All of the records below should be output exactly.

BEGIN

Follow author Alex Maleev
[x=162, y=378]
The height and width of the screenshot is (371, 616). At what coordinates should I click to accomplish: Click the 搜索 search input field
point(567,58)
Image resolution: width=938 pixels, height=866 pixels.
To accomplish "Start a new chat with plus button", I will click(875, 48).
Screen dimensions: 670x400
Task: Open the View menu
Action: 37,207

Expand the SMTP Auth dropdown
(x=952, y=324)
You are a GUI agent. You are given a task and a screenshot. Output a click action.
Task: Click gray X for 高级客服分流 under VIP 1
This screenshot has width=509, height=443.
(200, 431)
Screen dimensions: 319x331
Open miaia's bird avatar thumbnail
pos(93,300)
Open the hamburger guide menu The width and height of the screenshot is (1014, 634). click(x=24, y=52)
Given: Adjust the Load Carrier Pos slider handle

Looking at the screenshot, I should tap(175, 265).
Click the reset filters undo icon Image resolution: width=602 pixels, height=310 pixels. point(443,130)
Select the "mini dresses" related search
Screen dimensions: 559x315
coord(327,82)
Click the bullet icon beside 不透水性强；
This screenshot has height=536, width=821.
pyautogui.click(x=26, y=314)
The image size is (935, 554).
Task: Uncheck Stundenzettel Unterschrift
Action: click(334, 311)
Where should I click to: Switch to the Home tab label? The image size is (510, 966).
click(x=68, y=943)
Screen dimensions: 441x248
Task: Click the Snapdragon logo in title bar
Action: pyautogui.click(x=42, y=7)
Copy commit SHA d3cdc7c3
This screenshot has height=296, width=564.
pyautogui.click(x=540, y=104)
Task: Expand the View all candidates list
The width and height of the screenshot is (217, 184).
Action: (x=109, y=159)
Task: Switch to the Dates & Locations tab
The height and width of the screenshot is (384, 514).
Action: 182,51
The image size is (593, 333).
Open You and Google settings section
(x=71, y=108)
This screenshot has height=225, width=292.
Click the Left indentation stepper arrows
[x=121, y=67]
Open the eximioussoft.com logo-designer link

END

> **ANSWER**:
Follow author Alex Maleev
[x=162, y=378]
The height and width of the screenshot is (371, 616). At what coordinates should I click to accomplish: Click the 搜索 search input field
point(567,58)
Image resolution: width=938 pixels, height=866 pixels.
To accomplish "Start a new chat with plus button", I will click(875, 48).
Screen dimensions: 670x400
Task: Open the View menu
Action: 37,207

Expand the SMTP Auth dropdown
(x=952, y=324)
You are a GUI agent. You are given a task and a screenshot. Output a click action.
Task: Click gray X for 高级客服分流 under VIP 1
This screenshot has width=509, height=443.
(200, 431)
Screen dimensions: 319x331
Open miaia's bird avatar thumbnail
pos(93,300)
Open the hamburger guide menu The width and height of the screenshot is (1014, 634). click(x=24, y=52)
Given: Adjust the Load Carrier Pos slider handle

Looking at the screenshot, I should tap(175, 265).
Click the reset filters undo icon Image resolution: width=602 pixels, height=310 pixels. point(443,130)
Select the "mini dresses" related search
Screen dimensions: 559x315
coord(327,82)
Click the bullet icon beside 不透水性强；
This screenshot has height=536, width=821.
pyautogui.click(x=26, y=314)
The image size is (935, 554).
Task: Uncheck Stundenzettel Unterschrift
Action: click(334, 311)
Where should I click to: Switch to the Home tab label? The image size is (510, 966).
click(x=68, y=943)
Screen dimensions: 441x248
Task: Click the Snapdragon logo in title bar
Action: pyautogui.click(x=42, y=7)
Copy commit SHA d3cdc7c3
This screenshot has height=296, width=564.
pyautogui.click(x=540, y=104)
Task: Expand the View all candidates list
The width and height of the screenshot is (217, 184).
Action: (x=109, y=159)
Task: Switch to the Dates & Locations tab
The height and width of the screenshot is (384, 514).
Action: 182,51
The image size is (593, 333).
Open You and Google settings section
(x=71, y=108)
This screenshot has height=225, width=292.
Click the Left indentation stepper arrows
[x=121, y=67]
Open the eximioussoft.com logo-designer link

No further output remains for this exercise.